→ Brief
Reproduce the listing in its entirety. Do not reproduce the pictures.

→ Recorded information
☆ ☆ ☆ ☆
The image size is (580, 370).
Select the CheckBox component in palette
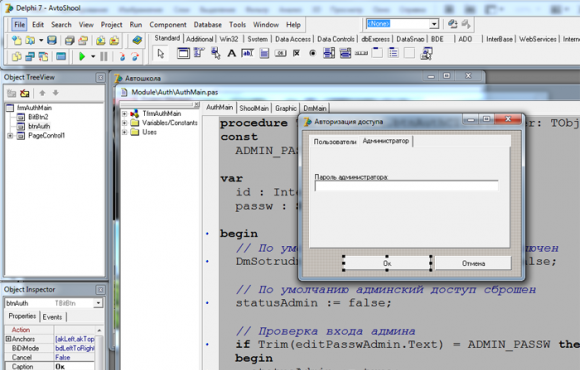(x=296, y=54)
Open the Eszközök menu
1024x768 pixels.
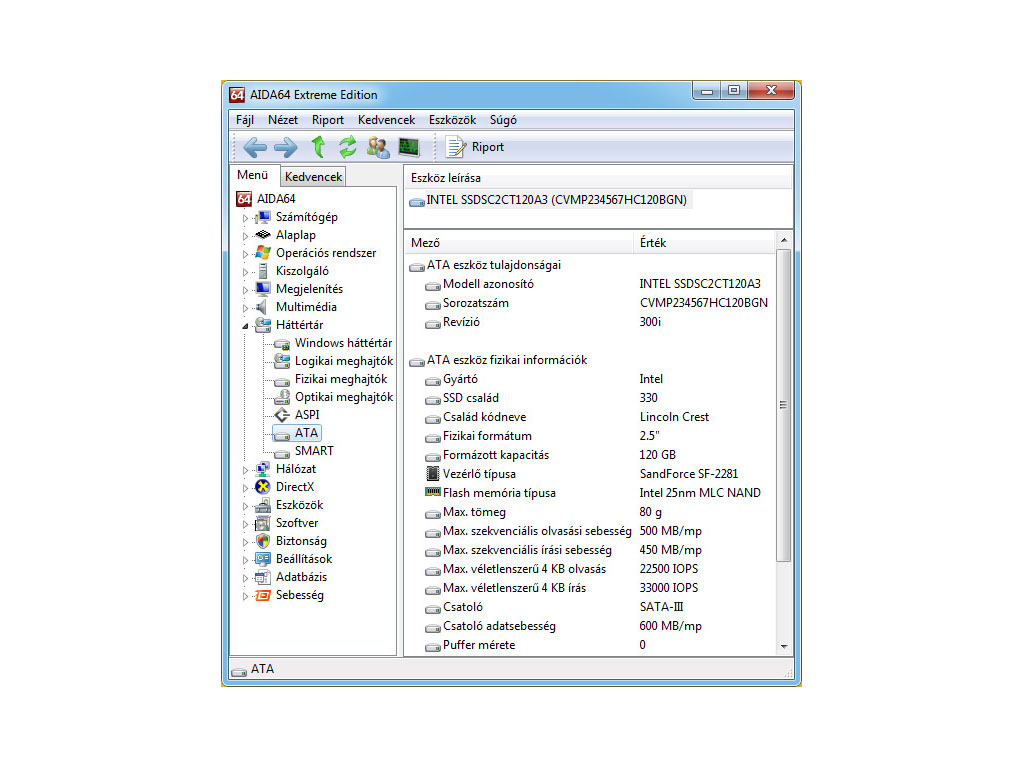(452, 120)
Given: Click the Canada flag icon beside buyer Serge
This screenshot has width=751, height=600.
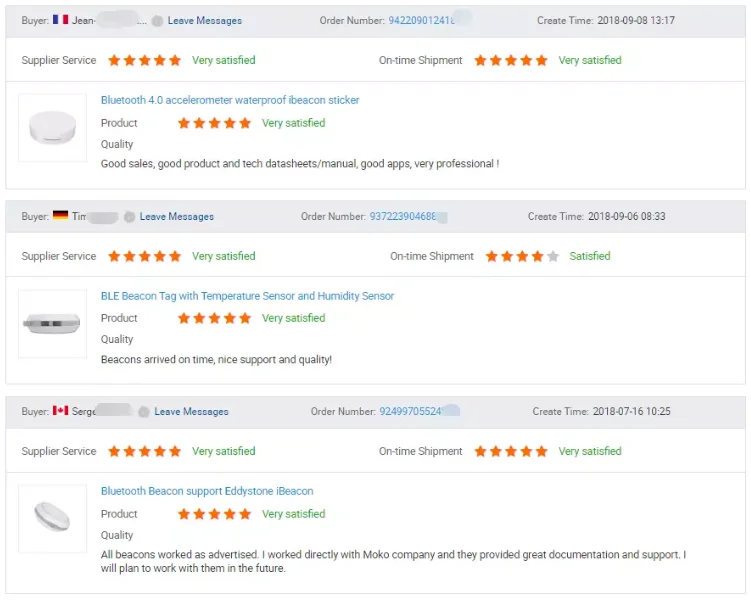Looking at the screenshot, I should [x=60, y=411].
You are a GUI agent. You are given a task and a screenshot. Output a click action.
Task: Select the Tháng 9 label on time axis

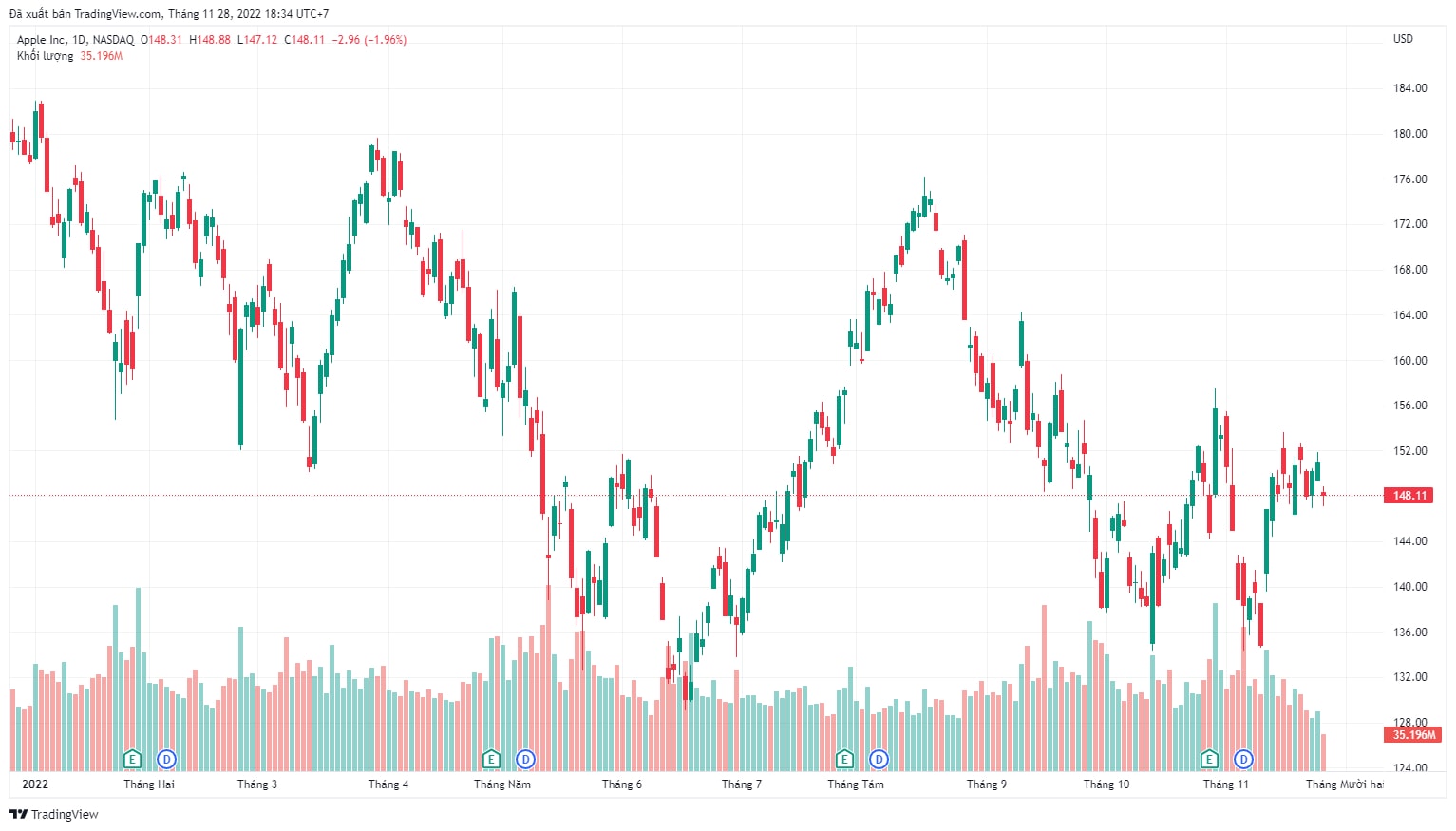(x=987, y=784)
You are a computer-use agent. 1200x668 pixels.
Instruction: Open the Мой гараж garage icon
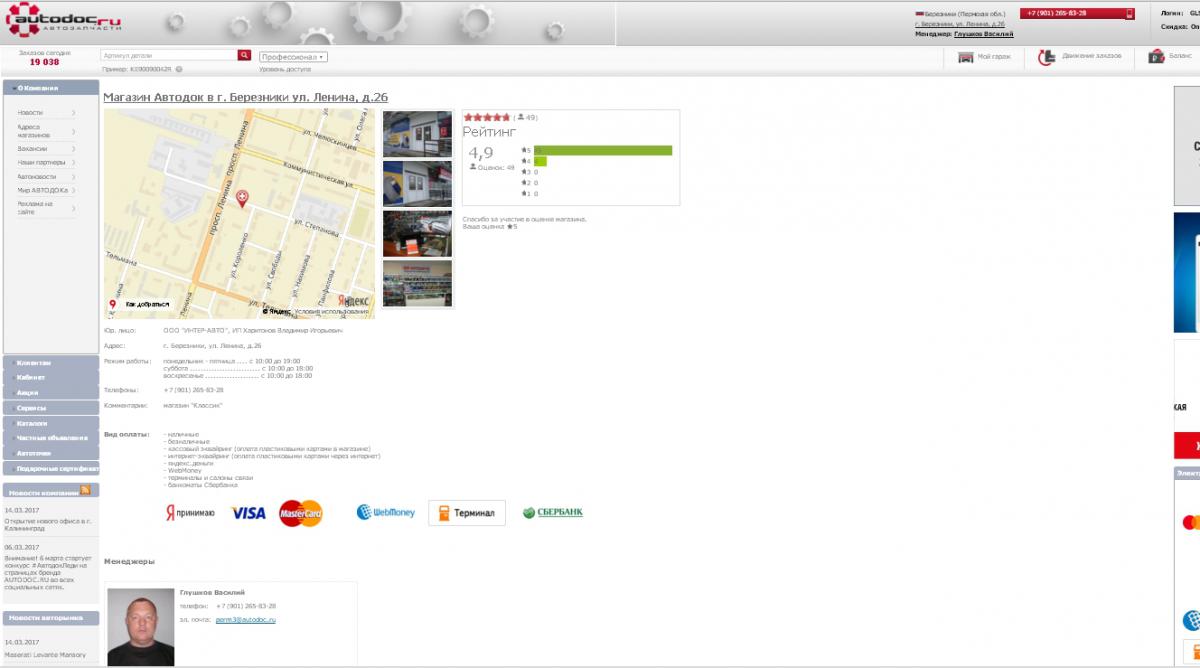coord(966,57)
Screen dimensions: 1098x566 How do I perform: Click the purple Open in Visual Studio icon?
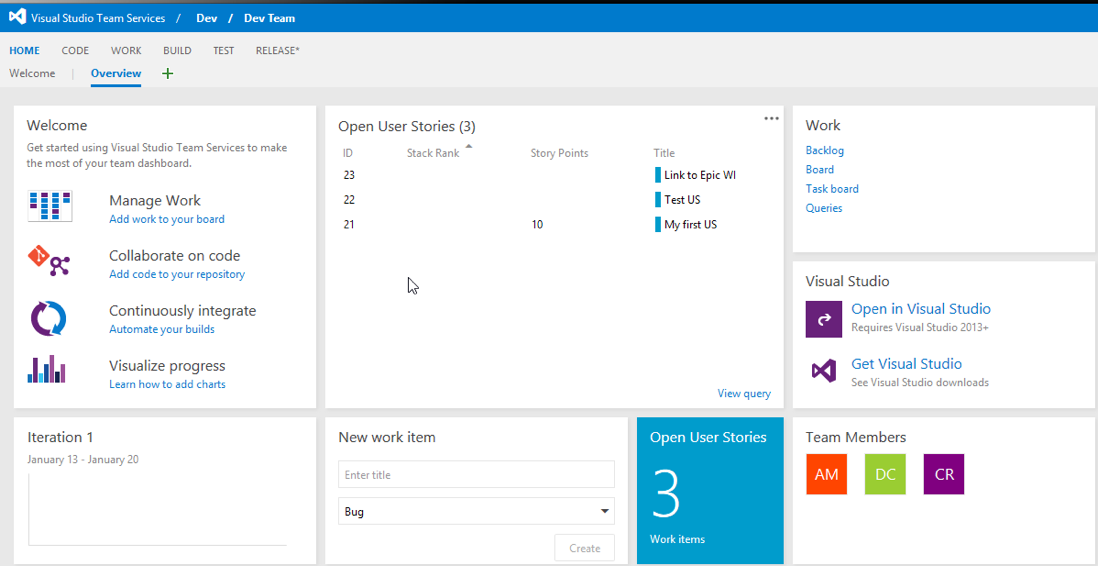point(824,319)
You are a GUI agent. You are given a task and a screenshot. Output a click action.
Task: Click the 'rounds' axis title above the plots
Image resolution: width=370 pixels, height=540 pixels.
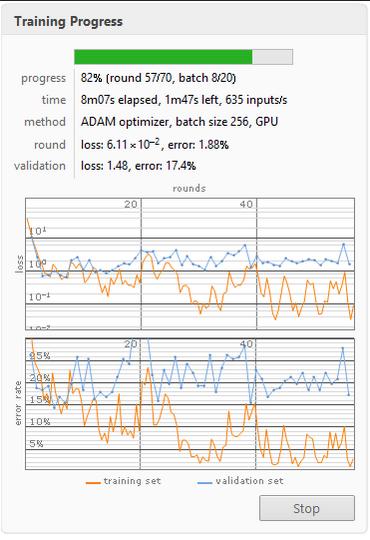point(189,188)
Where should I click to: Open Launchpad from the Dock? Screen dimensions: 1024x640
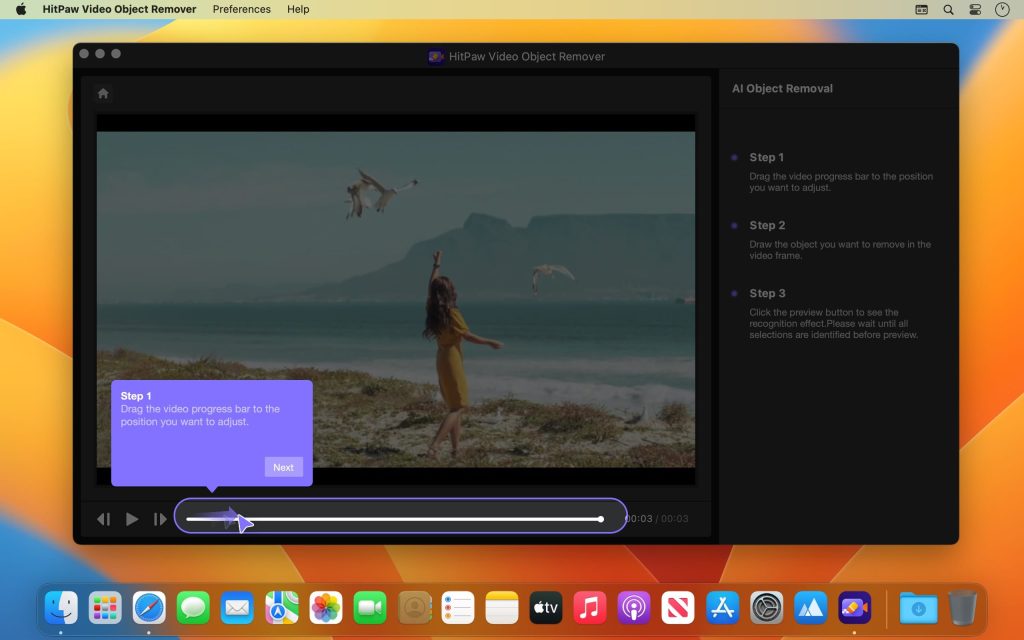(x=104, y=607)
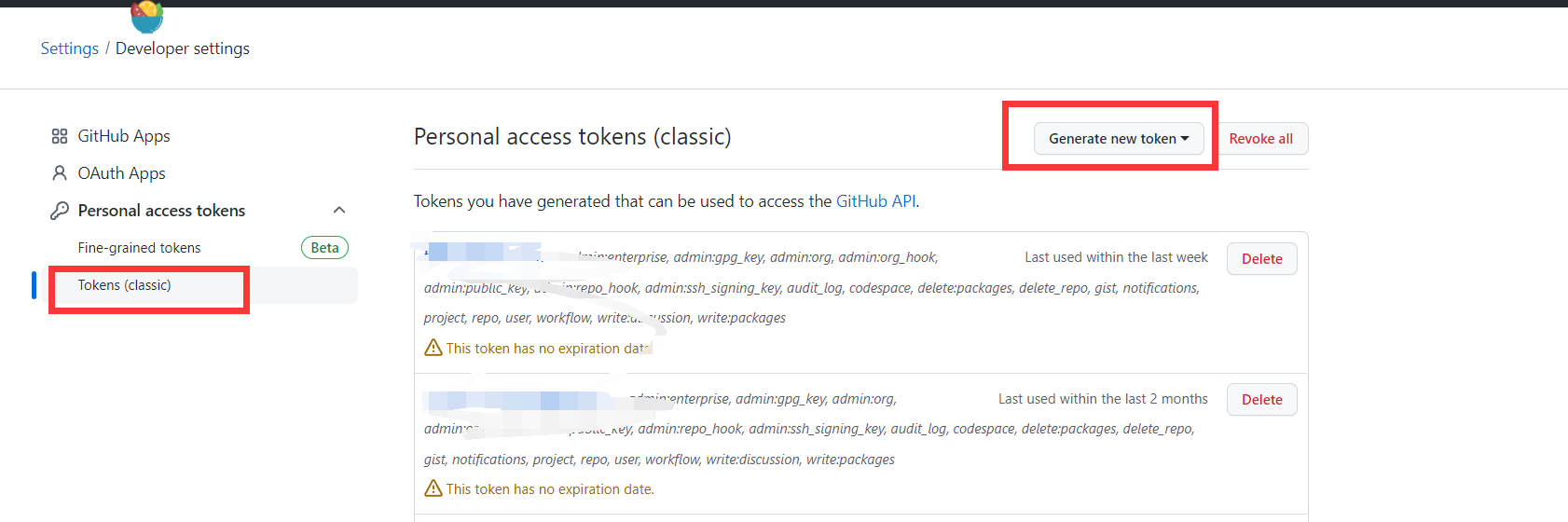This screenshot has height=522, width=1568.
Task: Click the warning icon on the second token
Action: [433, 488]
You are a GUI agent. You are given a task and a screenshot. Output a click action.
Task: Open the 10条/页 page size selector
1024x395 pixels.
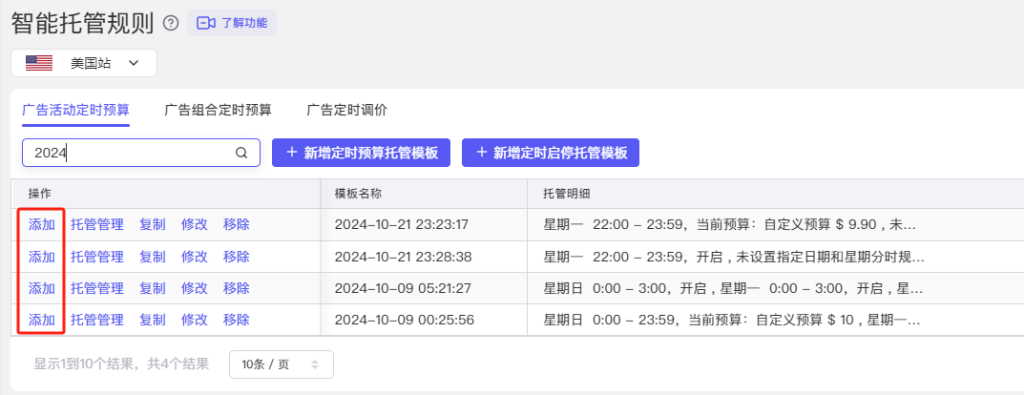click(x=281, y=364)
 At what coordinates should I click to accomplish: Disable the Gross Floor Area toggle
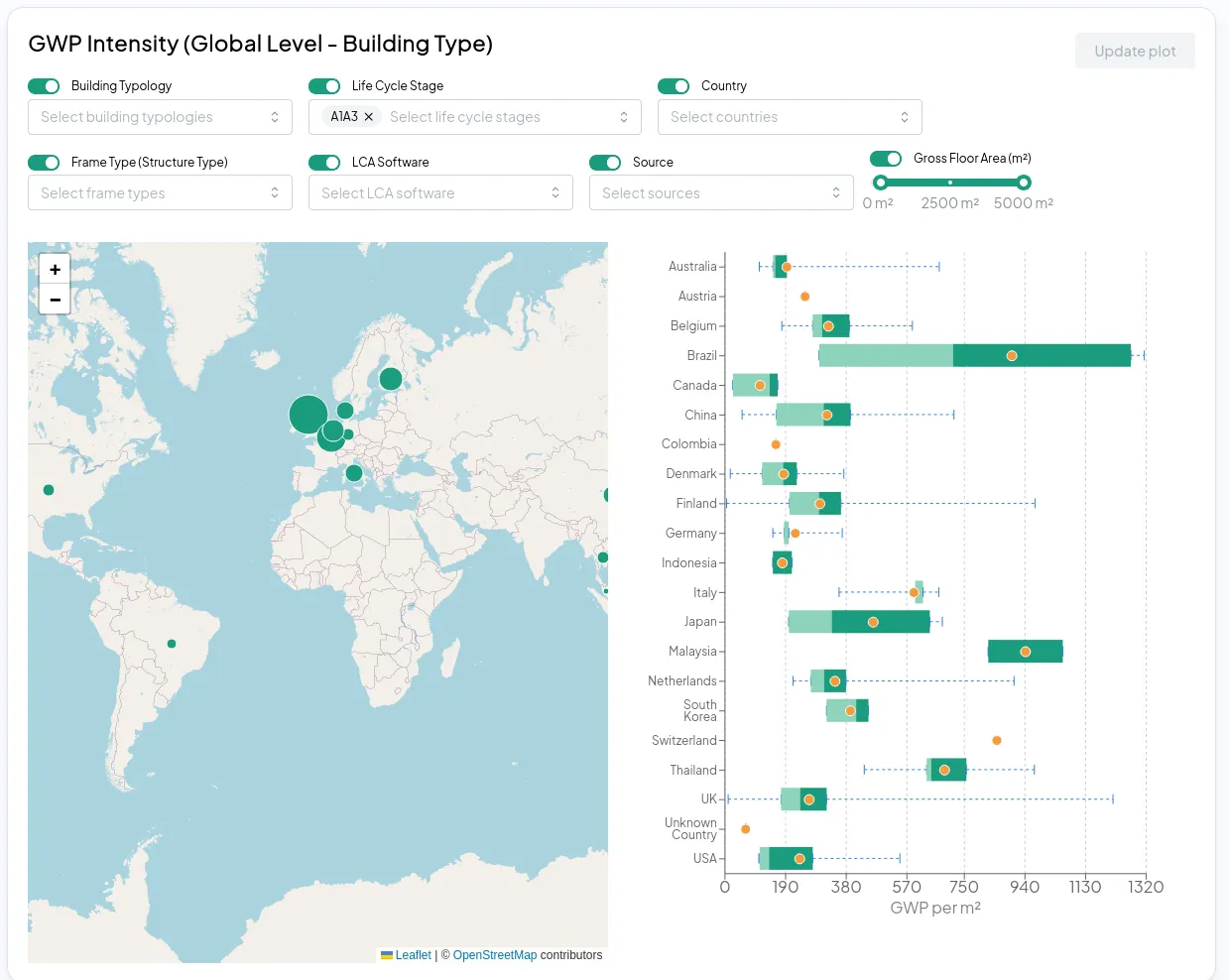884,158
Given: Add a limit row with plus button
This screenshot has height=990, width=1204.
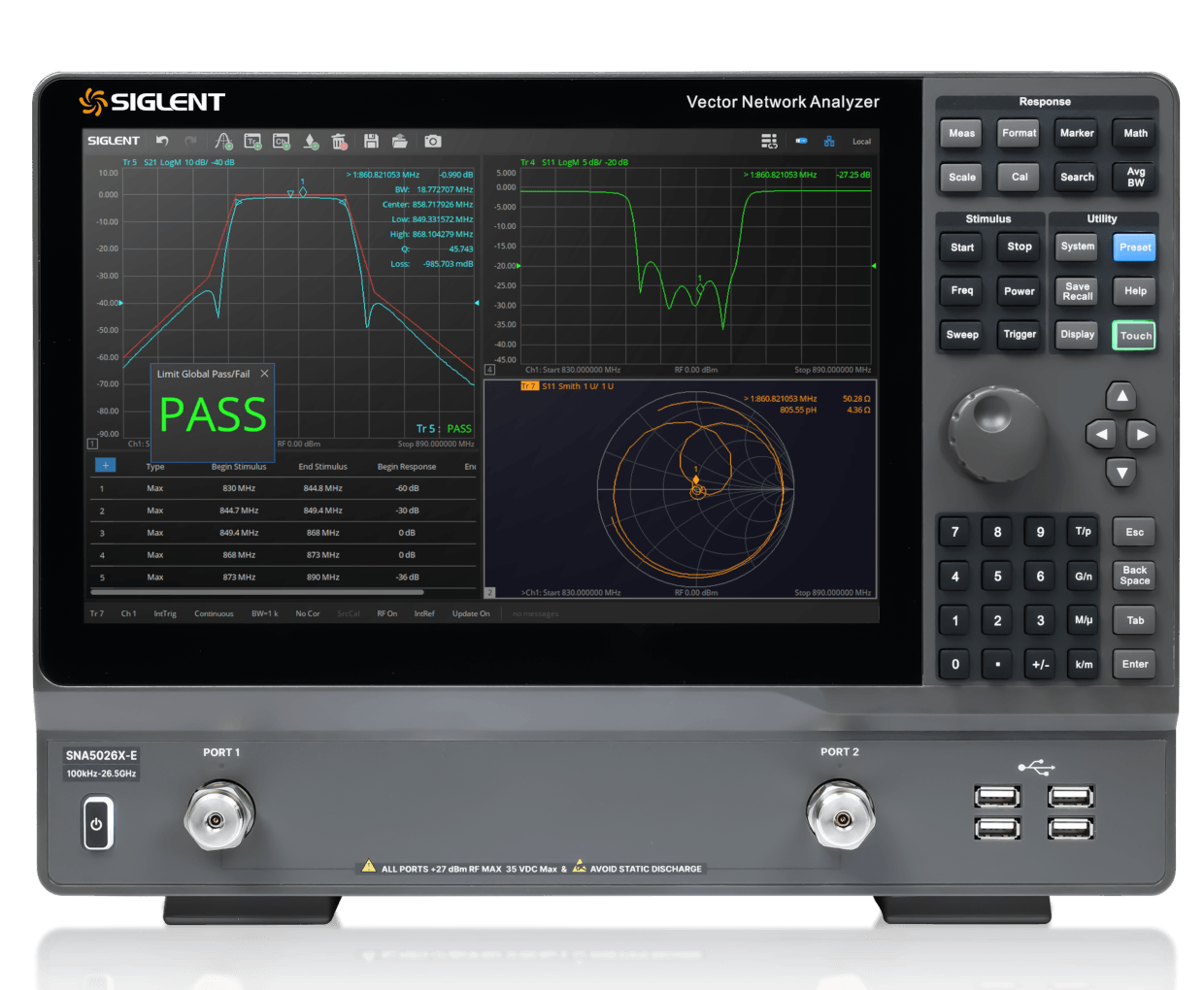Looking at the screenshot, I should tap(105, 465).
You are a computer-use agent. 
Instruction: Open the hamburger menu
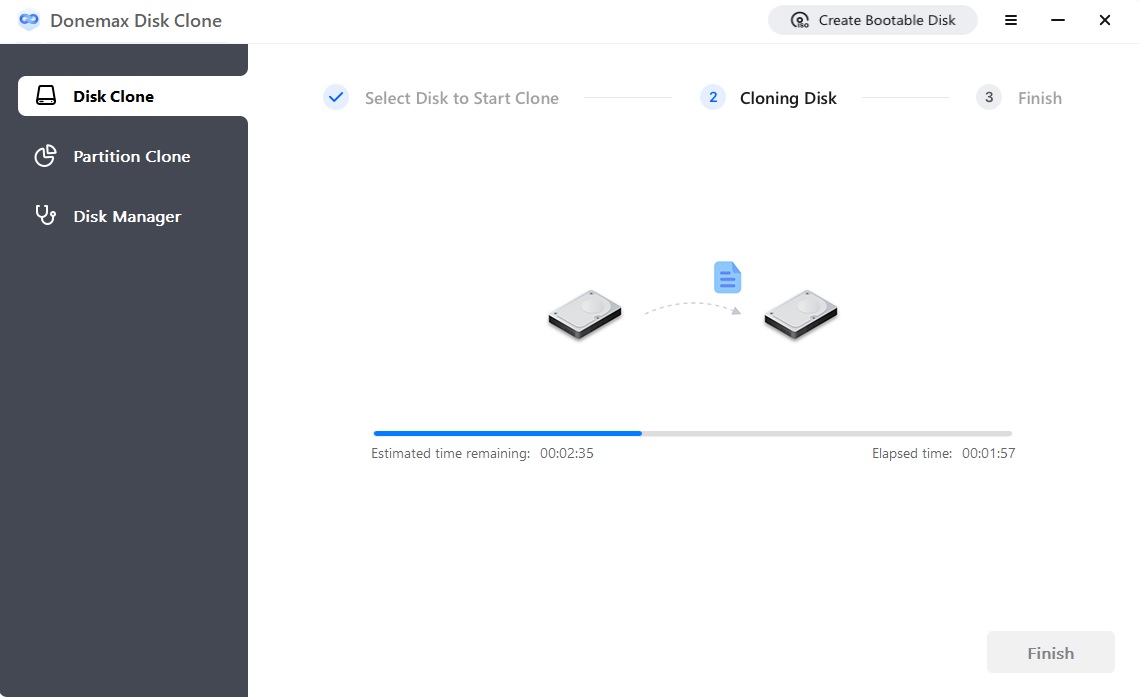click(x=1011, y=19)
☆ ☆ ☆ ☆
→ Solution for this exercise
The image size is (580, 370).
Select the CheckBox component in palette
(x=296, y=54)
Open the Eszközök menu
1024x768 pixels.
(452, 120)
Given: Click the Canada flag icon beside buyer Serge
This screenshot has width=751, height=600.
Looking at the screenshot, I should [x=60, y=411].
You are a GUI agent. You are given a task and a screenshot. Output a click action.
Task: Select the Tháng 9 label on time axis

(x=987, y=784)
You are a computer-use agent. 1200x668 pixels.
Instruction: Open the Мой гараж garage icon
coord(966,57)
Screen dimensions: 1098x566 How do I perform: Click the purple Open in Visual Studio icon?
point(824,319)
You are a GUI agent. You are given a task and a screenshot. Output a click action.
Task: Click the 'rounds' axis title above the plots
Image resolution: width=370 pixels, height=540 pixels.
point(189,188)
Where should I click to: Open Launchpad from the Dock? Screen dimensions: 1024x640
(x=104, y=607)
This screenshot has height=522, width=1568.
Task: Click the warning icon on the second token
Action: [433, 488]
You are a GUI agent. You are given a task and a screenshot. Output a click action.
Task: Open the 10条/页 page size selector
1024x395 pixels.
click(x=281, y=364)
 At what coordinates should I click to accomplish: Disable the Gross Floor Area toggle
884,158
Given: Add a limit row with plus button
This screenshot has height=990, width=1204.
Looking at the screenshot, I should tap(105, 465).
You are a computer-use agent. 
Instruction: Open the hamburger menu
click(x=1011, y=19)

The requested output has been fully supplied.